Anonymous Camera can change voices in video footage and strips the metadata which is embedded in files by cameras and phones automatically (like the time this image or video was taken and if your privacy settings allow this, where it was taken).
Possibly most importantly, this app works with the content in real-time right on users’ devices. This is possible now thanks to the recent improvements in AI. This suggests that the files exist in their initial form for a short time while the app alters them. Thus, if the phone is, say, confiscated later, no original files will be there.
Anonymous Camera has been tested in London during the recent Black Lives Matter protests.
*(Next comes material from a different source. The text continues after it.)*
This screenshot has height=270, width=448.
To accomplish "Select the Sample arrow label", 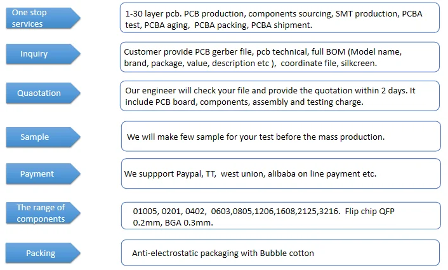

It’s clearly not perfect for anonymizing images with lots of people in protests (but the creators claim it’s not the app was intended for). However, it works well with close-up photos and videos of individuals and small groups.
Co-founders of Playground Gabriel Mitchel and Aaron Abentheuer have mentioned in interviews that they got inspired after seeing stories of journalists in the United Arab Emirates who were addressing the oppression of LGBT groups.
One of the first users who tested the app was Paul Radu, an investigative journalist (he writes about crime and corruption together with the OCCRP). Radu has used Anonymous Camera for his reports and interviews when the subjects want to stay anonymous.
According to the journalist, the app provides an immediate layer of trust and safety, and this is crucial in his job. The interviewees see how Anonymous Camera hids their faces in real-time, and they are less afraid to tell truth.
A journalist who helped Playground with building the app was Paul Cheung, who is a director of the journalism nonprofit organization called the Knight Foundation. He never thought that the app will be wildly popular but it could be very helpful for lots of people, such as journalists, activists, and others. According to him, AC can be used for talking about sensitive things, like the stories of victims of sexual abuse or violence, immigrants, or protesters.
So, how useful is Anonymous Camera for filming protests? When the developers started working on the app back in 2019, the Hong Kong protests had become really serious. This sparked their interest in developing the app because they succeeded in getting several protesters to test it. They concluded that AC had both advantages and limitations – the more people there were, the more difficult it was to anonymize all of them.
The experiments show that if there are more than eight people in the frame a few meters away from the camera, the filters just didn’t work. AC doesn’t hide people who are further from the camera. At the same time, when working with those next to the camera, the app glitched in and out of focus, and sometimes the faces were shown.
Anyway, Anonimous Camera definitely has its advantages compared to the currently available options with similar functions. Some online tools can scrub certain information from photos, although they are quite slow and even difficult to use from mobile browsers. It’s also possible to use built-in photo editing apps and manually blur the faces, but this takes lots of time and effort. Another alternative is an encrypted messaging app called Signal, which has recently added a feature to cover faces in photos, but it doesn’t come close to AC in terms of diversity of features, such as blocking out bodies and stripping metadata.